Then we're talking around each other, because you seem to have missed my point.
Debian's "easy" system isn't easy because of its size (as the autopackage faq suggests) but rather because of their strict adherence to policy standards.
We're talking about installing some software. It is "easy" to install software on Debian if it is in the Debian package repository. If it is not, then how exactly are you planning on installing it? Compile from source? Not "easy". Download a third party provided DEB package? That ought to work, but that's hardly easy for the developer who has to provide a DEB package, a Fedora RPM, a SuSE RPM, a mandrake RPM etc., and then there's the issue that maybe the DEB was for Ubuntu and linked against some libraries in Ubuntu that aren't in Debian stable yet. In short, installing software that is not in Debian's repositories is hard. This mostly doesn't matter because Debian's repositories are BIG so the odds of wanting to install something that isn't there are rather small.

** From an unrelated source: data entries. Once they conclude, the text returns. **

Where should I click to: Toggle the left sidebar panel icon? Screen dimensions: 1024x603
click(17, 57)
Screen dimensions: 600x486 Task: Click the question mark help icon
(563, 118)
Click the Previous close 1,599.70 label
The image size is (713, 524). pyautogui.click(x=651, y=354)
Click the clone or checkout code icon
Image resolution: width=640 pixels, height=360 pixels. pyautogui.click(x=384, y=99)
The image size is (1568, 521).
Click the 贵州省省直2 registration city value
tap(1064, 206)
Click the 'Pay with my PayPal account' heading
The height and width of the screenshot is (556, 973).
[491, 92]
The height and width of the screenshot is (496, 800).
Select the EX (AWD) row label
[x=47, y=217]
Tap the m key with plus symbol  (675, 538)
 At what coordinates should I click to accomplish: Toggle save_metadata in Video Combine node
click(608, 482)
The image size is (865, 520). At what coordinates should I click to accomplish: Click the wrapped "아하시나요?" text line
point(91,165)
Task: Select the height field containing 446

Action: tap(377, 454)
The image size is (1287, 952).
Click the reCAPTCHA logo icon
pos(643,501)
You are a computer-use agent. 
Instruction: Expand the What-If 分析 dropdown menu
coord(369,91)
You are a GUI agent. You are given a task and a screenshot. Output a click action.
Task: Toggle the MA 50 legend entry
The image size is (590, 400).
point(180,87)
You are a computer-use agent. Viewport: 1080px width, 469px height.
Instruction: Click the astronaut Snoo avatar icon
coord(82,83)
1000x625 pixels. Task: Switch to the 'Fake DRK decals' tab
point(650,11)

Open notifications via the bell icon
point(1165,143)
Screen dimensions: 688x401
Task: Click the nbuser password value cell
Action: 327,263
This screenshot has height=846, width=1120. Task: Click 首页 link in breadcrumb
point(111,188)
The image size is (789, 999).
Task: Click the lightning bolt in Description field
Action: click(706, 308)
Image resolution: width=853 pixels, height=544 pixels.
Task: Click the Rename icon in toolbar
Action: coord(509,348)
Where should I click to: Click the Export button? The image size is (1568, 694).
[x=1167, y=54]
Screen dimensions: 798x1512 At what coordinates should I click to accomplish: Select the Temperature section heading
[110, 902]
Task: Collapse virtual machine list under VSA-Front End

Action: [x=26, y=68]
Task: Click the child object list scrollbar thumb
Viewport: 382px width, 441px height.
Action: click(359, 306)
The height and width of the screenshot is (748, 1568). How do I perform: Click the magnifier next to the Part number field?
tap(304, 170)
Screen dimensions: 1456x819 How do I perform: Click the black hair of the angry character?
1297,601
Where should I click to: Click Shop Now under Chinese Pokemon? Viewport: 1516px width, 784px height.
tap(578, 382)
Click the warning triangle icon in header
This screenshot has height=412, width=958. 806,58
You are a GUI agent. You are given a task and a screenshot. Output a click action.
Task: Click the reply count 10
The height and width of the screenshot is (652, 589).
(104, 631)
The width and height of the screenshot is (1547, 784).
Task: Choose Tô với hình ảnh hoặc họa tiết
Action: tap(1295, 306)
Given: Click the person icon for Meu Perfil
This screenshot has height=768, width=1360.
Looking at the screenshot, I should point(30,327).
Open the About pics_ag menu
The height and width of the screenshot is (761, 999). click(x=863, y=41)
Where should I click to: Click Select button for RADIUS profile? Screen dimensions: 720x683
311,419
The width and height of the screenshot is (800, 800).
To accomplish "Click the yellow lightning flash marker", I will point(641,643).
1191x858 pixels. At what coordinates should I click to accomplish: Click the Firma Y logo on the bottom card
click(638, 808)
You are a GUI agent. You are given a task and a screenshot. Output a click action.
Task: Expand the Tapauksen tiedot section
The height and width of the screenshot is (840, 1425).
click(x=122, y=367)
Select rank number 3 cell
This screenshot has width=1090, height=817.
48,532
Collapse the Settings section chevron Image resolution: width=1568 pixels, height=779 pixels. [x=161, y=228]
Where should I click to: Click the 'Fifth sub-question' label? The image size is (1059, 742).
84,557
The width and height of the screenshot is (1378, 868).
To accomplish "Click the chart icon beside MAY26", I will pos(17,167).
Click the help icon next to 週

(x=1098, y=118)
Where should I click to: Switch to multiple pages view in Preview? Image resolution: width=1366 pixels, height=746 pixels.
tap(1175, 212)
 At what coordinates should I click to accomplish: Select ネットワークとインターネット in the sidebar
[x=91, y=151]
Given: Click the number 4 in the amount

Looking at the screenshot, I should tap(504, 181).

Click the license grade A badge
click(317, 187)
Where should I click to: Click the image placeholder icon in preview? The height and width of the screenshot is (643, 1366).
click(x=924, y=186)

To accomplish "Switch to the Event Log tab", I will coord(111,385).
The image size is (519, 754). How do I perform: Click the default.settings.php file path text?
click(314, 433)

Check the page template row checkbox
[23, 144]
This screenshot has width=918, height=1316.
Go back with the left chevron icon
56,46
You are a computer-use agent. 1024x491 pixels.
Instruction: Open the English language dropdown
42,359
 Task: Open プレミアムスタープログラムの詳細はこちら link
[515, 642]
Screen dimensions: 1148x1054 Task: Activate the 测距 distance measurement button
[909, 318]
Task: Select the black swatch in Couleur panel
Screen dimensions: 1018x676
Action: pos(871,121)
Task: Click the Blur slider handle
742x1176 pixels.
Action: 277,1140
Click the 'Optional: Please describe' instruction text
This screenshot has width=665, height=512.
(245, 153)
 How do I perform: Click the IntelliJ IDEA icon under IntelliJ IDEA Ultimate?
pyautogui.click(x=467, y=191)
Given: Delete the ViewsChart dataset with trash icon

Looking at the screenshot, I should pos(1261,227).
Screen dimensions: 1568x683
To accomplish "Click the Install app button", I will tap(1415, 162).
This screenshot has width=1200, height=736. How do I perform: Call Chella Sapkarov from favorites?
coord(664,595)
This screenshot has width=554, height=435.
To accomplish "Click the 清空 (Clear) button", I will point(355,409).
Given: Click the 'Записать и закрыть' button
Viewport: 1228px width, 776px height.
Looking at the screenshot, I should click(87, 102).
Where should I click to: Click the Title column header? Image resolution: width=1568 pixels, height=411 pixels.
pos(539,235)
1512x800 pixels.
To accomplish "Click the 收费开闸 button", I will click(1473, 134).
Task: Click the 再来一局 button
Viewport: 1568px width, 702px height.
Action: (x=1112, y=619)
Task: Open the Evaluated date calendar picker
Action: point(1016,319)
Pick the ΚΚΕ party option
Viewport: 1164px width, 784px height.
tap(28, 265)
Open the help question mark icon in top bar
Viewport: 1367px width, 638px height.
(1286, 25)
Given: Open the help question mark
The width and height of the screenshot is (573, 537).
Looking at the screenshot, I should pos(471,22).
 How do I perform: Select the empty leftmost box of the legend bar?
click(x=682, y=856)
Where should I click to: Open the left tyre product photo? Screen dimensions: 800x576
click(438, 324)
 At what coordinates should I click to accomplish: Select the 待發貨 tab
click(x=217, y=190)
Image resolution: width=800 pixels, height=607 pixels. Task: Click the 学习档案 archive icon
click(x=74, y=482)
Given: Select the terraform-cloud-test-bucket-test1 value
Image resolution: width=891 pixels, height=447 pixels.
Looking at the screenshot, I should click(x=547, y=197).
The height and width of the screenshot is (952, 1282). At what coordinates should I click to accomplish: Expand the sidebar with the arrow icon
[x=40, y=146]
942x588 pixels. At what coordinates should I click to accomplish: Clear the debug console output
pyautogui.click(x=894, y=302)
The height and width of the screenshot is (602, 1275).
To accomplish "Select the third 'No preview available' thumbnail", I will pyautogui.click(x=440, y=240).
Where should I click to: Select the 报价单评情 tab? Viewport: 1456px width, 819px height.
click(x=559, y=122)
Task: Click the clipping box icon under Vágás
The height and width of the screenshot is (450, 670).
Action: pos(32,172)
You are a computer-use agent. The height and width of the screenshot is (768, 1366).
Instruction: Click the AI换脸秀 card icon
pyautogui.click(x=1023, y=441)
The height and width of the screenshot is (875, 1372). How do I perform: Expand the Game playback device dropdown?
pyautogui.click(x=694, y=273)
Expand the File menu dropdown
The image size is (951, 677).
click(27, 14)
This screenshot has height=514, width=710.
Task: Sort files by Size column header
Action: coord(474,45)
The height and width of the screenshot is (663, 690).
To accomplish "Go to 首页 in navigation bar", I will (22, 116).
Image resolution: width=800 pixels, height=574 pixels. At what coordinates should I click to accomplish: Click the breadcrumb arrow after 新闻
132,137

You can discuss policy standards all you like, but in the end if the software isn't in Debian, it isn't likely to be following those standards.
Let's be clear anyway: Autopackage is not a replacement for dpkg, apt, and all the usual Debian goodness. It is complementary to all of that, and is meant to provide an easy way for those "not in the Debian repository" packages to still be easy to install (and at the same time allow developers to package once, instead of "once for each distribution").
And you've missed a different point. klik-style packages ideally are to be installed by end users, not administrators.
Autopackage is about empowering users not just administrators. A user can go to the homepage for [insert random application here], download the autopackage file provided there by the developers, then just double click to run it and up comes a little installer that checks and resolves dependencies. One of the key points of Autopackage is for binaries to be relocatable. That means a non-root user can still install an autopackaged file - it just gets installed to their home directory instead of systemwide. Autopackage is not meant to manage a distribution - Debian and Redhat and SuSE already do that pretty well. It is about providing a way for extra third party application not already in the distribution to be easily installed by users.
Jedidiah.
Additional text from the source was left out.